Chaz is the most incredible cook. He is renowned with all our friends and family for the way he can magic up incredible feasts just like that and stay as cool as cucumber the whole time.
When we first moved to France, our plan was to earn our living through food. We were going to write a cookbook. Start a sushi restuarant in St Tropez. Provide luxury picnics for the mega yachts up and down the Cote D'Azur. Evidently, none of the above have happened yet but we are always dreaming of somehow making our millions through food.
So we talk and think about food a lot. We talk about what we're going to cook for supper when we're eating our lunch. Our house is bursting with cookbooks and my ideal bed time read is lots of take out menus. One of the best presents I've been given is a subscription to Delicious magazine from my Mother in law, Suze. You're basically getting a new cookbook every month. I never really make anything from them, just like looking at all the recipes and photos and make myself hungry.

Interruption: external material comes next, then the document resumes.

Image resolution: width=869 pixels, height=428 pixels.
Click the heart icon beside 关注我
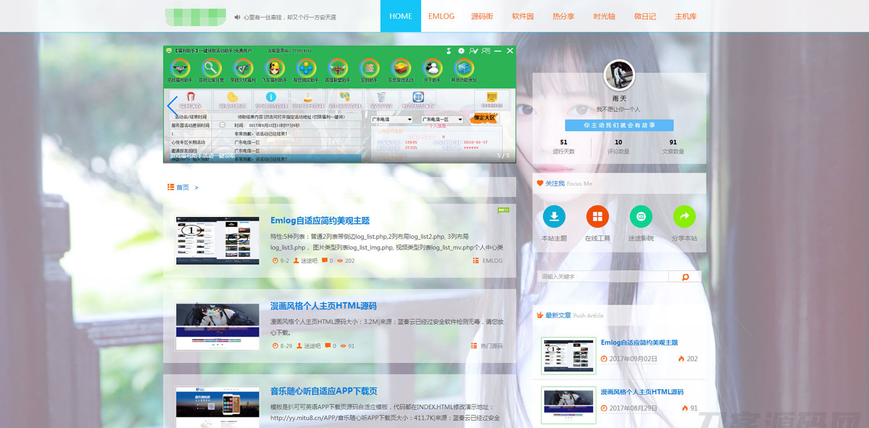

For the last year or so my best cook book has been Tamasin Day Lewis's Kitchen Bible. There aren't a lot of photos - usually a prerequisite for whether I'm going to like it or not but the recipes and way that it's written is brilliant. It's written in such a chatty, familiar way that makes you feel Tamasin's there helping you herself.






Nigel Slater is another of my faves. Not so much his books- I haven't read many of them yet but he had a great program on TV called Nigel Slater's Simple Suppers. Not only were the recipes very delicious looking but it was filmed in his house in London in the most divine kitchen I've ever seen. A huge open room, wooden floors, massive open windows, clean white walls, with beautiful random bowls here and there and a splashes of colour from the pots of basil and coriander in the corners. Despite my love of clutter, Nigel's kitchen is top of my dream kitchen list.